Global Citizen: Malaria remains a primary cause of childhood illness and death in sub-Saharan Africa. In 2020, nearly half a million African children under age 5 died from the mosquito-borne disease. How will this expanded vaccine rollout impact the situation on the ground in Africa?
Stephen Sosler: Alongside existing control interventions and protections, the vaccine rollout could help drive down child mortality in Africa — the continent that bears the heaviest malaria burden. As production scales up over the coming years, the vaccine could help prevent millions of cases of malaria, save tens of thousands of lives, and help to ensure a brighter future for the African continent.
So far, the three pilot countries — Ghana, Kenya, and Malawi — have received the malaria vaccine. They, along with other endemic countries, will be able to apply for a share of the $160 million to support their vaccine rollouts. What does the timeline look like for the application process and subsequent vaccine distribution?

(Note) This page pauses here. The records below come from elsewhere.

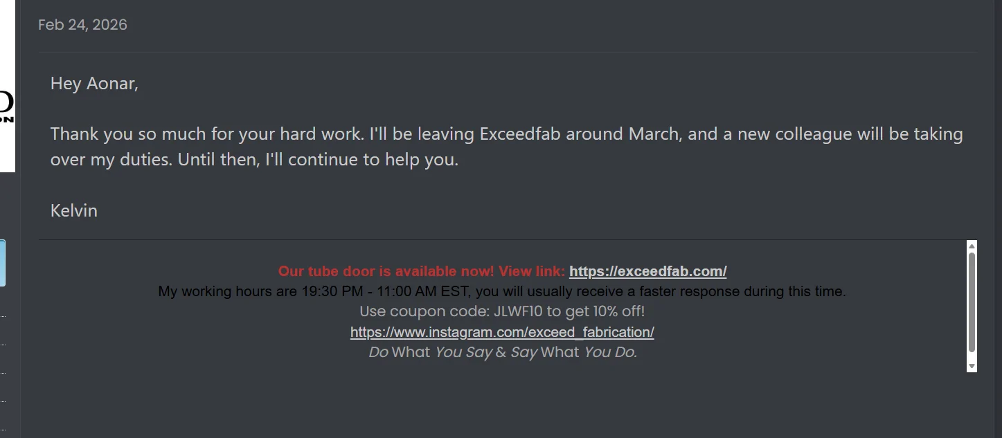
Task: Click "Thank you so much" opening sentence
Action: tap(206, 134)
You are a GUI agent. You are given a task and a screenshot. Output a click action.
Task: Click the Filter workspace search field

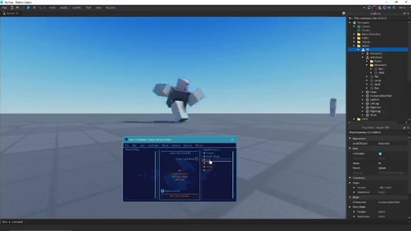pyautogui.click(x=379, y=18)
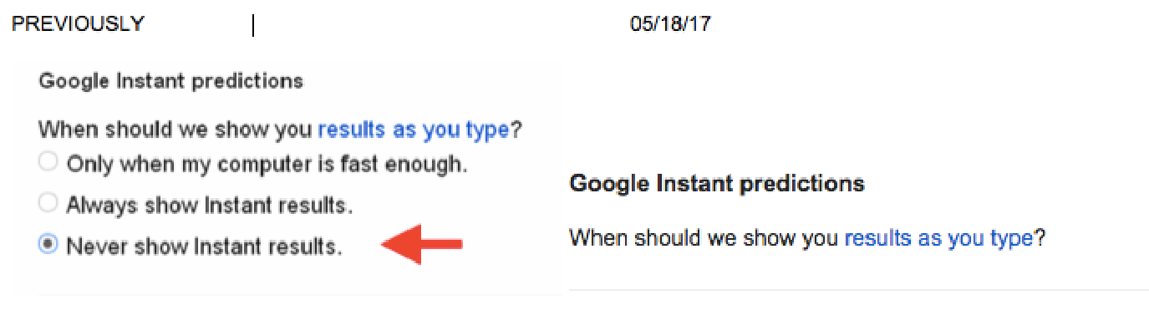1149x310 pixels.
Task: Click the 'Never show Instant results.' label text
Action: pyautogui.click(x=204, y=246)
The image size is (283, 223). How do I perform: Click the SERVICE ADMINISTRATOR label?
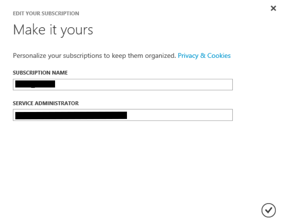pos(46,103)
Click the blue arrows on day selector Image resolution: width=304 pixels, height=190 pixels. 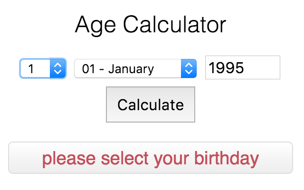(x=58, y=69)
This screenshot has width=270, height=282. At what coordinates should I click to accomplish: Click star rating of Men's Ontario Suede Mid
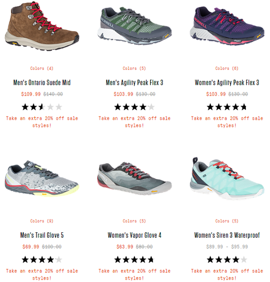click(x=42, y=107)
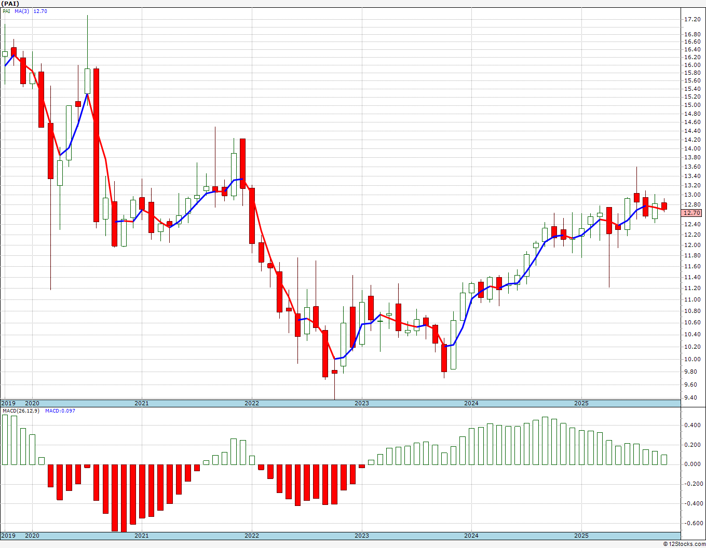Click the 2022 marker on price timeline
This screenshot has width=706, height=548.
click(x=251, y=403)
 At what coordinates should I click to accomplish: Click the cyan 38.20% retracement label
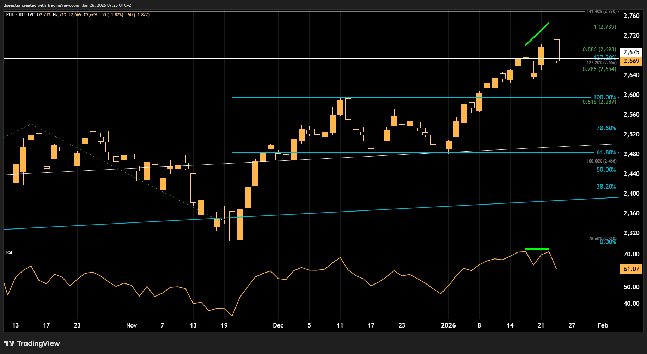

Stephen Sosler: As of July, countries can now submit applications or expressions of interest for funding and support to roll out the vaccine, which means we are one step closer to the world’s first-ever mass vaccination against malaria. While there will be vaccine supply constraints initially, Gavi, UNICEF, WHO, and other partners will work together with countries to plan implementation, with the aspiration to make the first doses and support available for rollout as soon as late 2023 or early 2024.
Vaccine hesitancy and anti-vaccine sentiments have been on the rise around the world. How has the malaria vaccine uptake been so far in the three pilot countries?
Stephen Sosler: While supply was very limited in the pilot program, there was a great level of enthusiasm, and we are seeing significant demand in the countries served by Gavi. African countries played a critical role in the WHO’s recommendation of the RTS,S malaria vaccine for widespread use. The recommendation was based on data gathered through the Malaria Vaccine Implementation Program, which took place in Ghana, Kenya, and Malawi over a two-year period, and a clinical trial around the seasonal delivery of the vaccine in Mali and Burkina Faso.
We are still in the early stages of the malaria vaccine rollout. What challenges do you expect in the near future and how do you plan to address them?
Stephen Sosler: The WHO’s Malaria Vaccine Global Market Study projects likely supply constraints over the initial years of rollout, which will have implications on available Gavi support and the access and allocation of vaccines. Gavi is devising and implementing a market-shaping roadmap aimed at increasing supply and accelerating these timelines.
As manufacturing ramps up over time, and new malaria vaccines enter the market, we expect that volumes will increase and, with the necessary investments, more children will be able to access this vaccine. The RTS,S vaccine is an important additional tool to control malaria in Africa — alongside other interventions — and we look forward to working with global malaria stakeholders to ensure that countries are able to implement it in the fight against the deadly disease.
This interview was lightly edited for clarity.